> _Input material_:
>>>
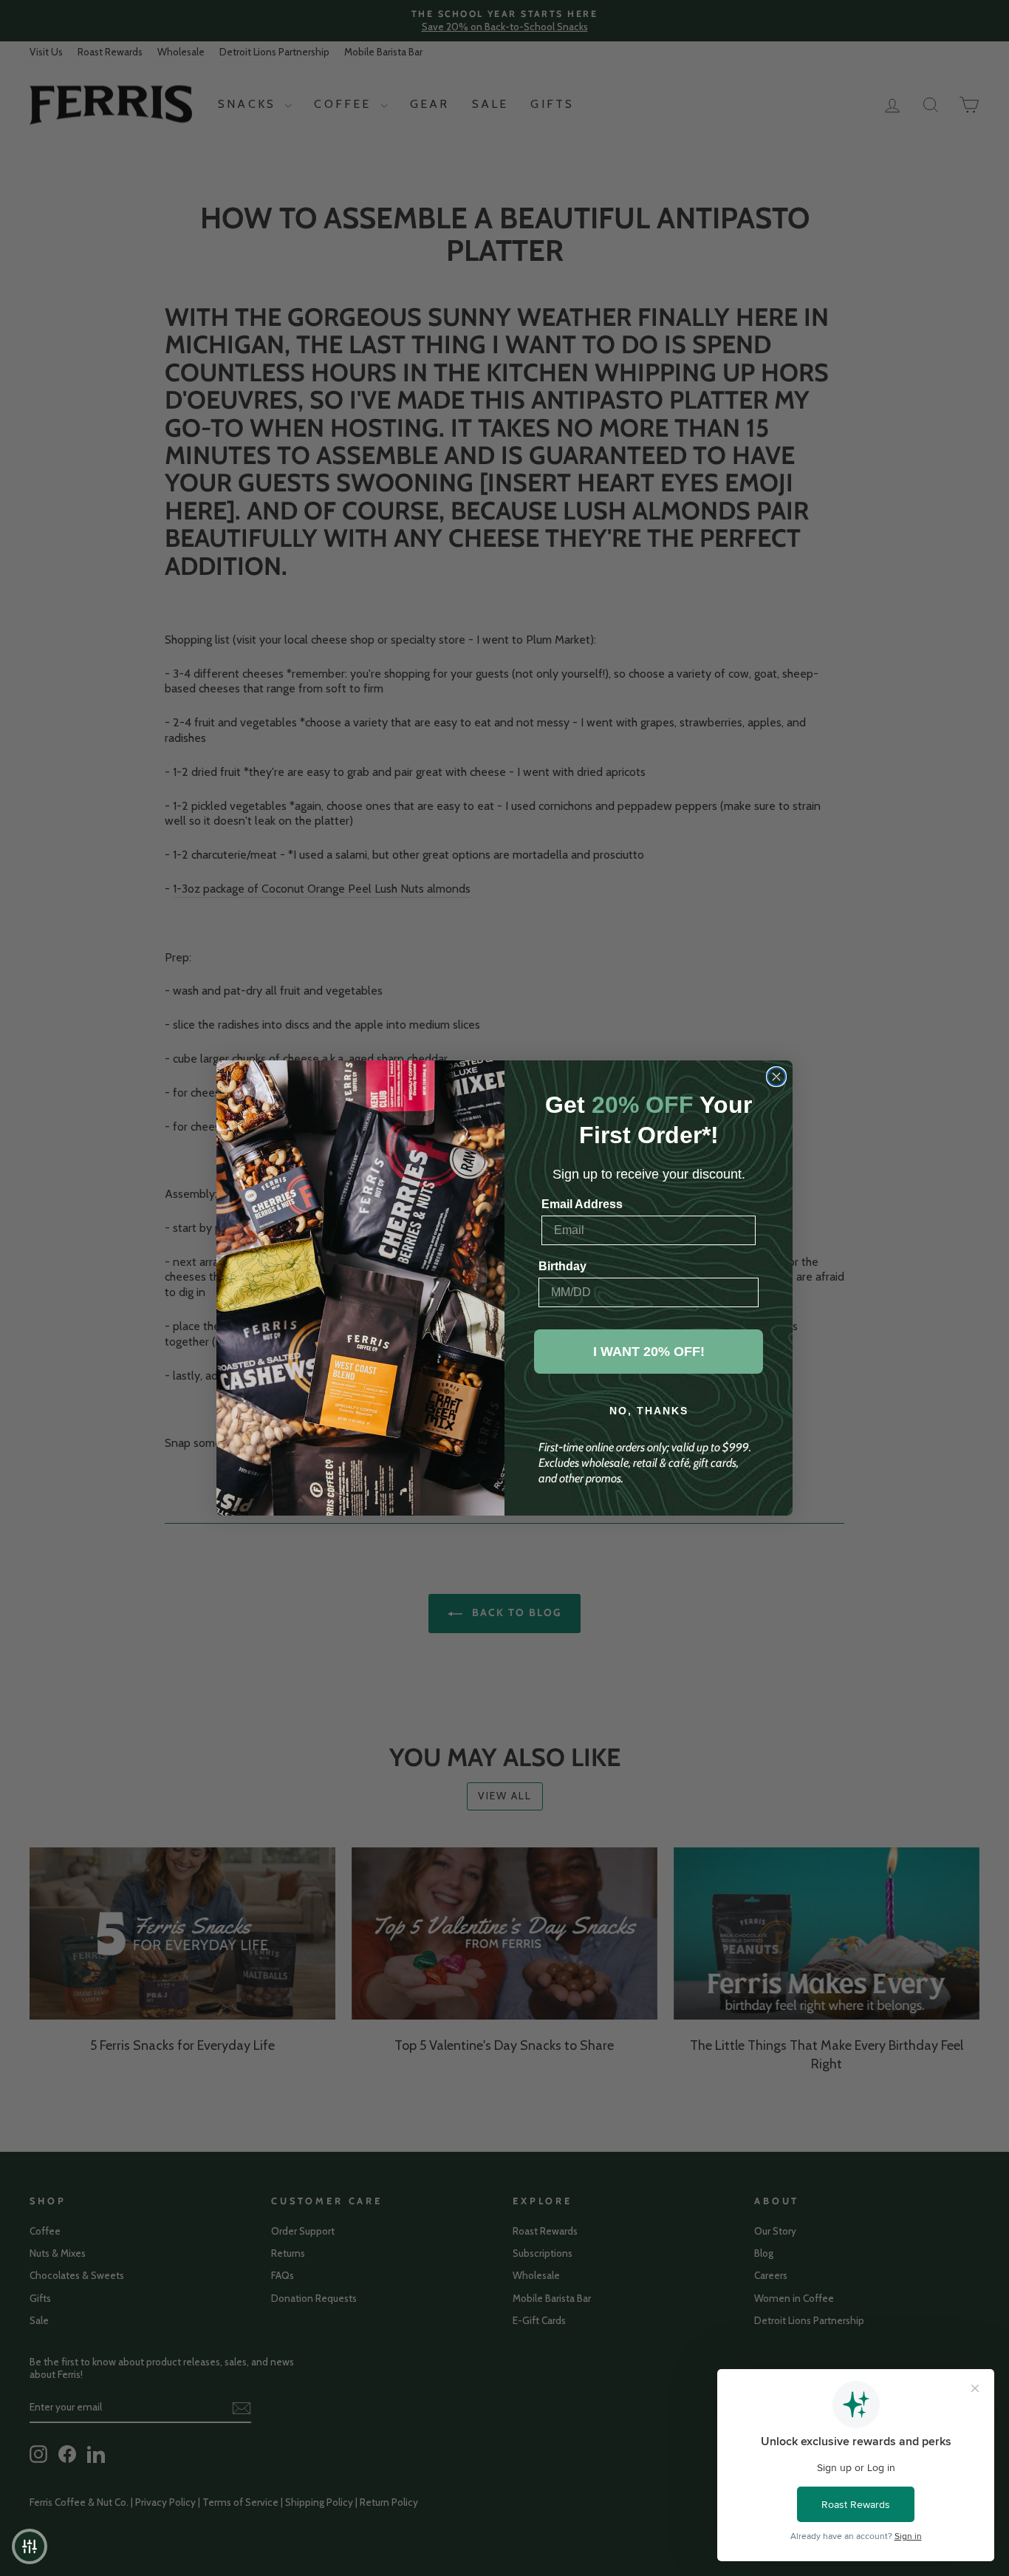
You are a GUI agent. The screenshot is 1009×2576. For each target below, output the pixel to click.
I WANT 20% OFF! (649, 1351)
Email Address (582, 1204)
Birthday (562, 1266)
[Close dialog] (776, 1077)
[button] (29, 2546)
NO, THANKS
<<<
> _Task details_:
Can you repeat every record above exactly, apart from the pictures?

> _Exercise solution_:
You are a GUI agent. The screenshot is 1009×2576. For each target below, output the pixel to click.
I WANT 20% OFF! (649, 1351)
Email Address (582, 1204)
Birthday (562, 1266)
[Close dialog] (776, 1077)
[button] (29, 2546)
NO, THANKS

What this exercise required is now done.